Future price of an index always less than expected index future value?

Question

In the following practice problem:

Is the futures price of a stock index greater than or less than the expected future value of the index? Explain your answer.

The answer given is as follows:

The futures price of a stock index is always less than the expected future value of the index. This follows from Section 5.14 and the fact that the index has positive systematic risk. For an alternative argument, let $\mu$ be the expected return required by investors on the index so that $E(S_T) = S_0e^{(\mu-q)T}$. Because $\mu > r$ and $F_0 = S_0e^{(r-q)T}$, it follows that $E(S_T) > F_0$.

Is the reason that $\mu > r$ because by definition $r$ is the rate of return least risky investment, and therefore to entice investors to invest in something more risky (a stock index), $u$ must be strictly greater? Why can't it be the case that $\mu = r$ (a hypothetical "risk-free index"), or even in the case of a bear market, $\mu < r$? I feel like I'm thinking about this wrong.

Answer 1

Is the reason that μ>r because by definition r is the rate of return least risky investment, and therefore to entice investors to invest in something more risky (a stock index), u must be strictly greater?

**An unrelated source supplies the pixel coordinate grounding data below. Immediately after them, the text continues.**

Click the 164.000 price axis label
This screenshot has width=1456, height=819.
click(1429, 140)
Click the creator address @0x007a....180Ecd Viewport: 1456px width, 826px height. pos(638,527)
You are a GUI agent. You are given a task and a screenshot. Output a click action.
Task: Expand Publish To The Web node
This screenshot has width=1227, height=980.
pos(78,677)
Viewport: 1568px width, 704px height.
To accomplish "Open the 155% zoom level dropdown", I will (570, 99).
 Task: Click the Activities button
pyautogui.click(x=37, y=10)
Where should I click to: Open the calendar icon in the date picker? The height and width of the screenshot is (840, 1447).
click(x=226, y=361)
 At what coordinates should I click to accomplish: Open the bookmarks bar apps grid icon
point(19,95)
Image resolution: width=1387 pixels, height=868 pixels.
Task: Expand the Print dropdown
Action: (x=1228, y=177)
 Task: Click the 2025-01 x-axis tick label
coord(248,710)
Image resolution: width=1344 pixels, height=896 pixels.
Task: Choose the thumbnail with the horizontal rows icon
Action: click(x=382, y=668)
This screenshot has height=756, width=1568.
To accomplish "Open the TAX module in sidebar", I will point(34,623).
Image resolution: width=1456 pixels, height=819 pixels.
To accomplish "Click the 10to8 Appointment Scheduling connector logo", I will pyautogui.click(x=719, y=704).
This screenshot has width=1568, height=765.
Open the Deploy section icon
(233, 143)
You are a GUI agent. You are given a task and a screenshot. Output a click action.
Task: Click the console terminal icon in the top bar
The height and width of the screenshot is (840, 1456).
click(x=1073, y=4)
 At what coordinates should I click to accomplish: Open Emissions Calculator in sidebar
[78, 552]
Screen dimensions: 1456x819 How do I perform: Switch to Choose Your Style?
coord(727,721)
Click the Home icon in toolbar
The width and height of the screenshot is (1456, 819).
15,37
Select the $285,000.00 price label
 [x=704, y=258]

Strictly greater because humans are risk averse by nature, they don't like uncertainty. They would prefer the bank account over buying a security with the same expected return but with uncertainty.

Consider two choices

1. Guaranteed payout of 1 USD. No risk.
2. Flip a coin with expected payout 1 USD (2 USD if heads else zero). Risky.

The investor will always choose 1. over 2, unless they get an extra incentive to choose 2 by increasing the expected payout.

Why can't it be the case that μ=r (a hypothetical "risk-free index")

Only if investors are risk neutral are they indifferent between a risk free and a risky investment sharing the same expected return. In reality humans are risk averse.

If the index is risk free then yes, but then it is the same as the bank account. Risk free means that you can predict the future value perfectly.

the case of a bear market, μ<r?

The direction of the market has nothing to do with the expected return, only with the uncertain part. If you flip the coin and get 3 tails in a row these outcomes don't affect the inherent expected value of flipping the coin.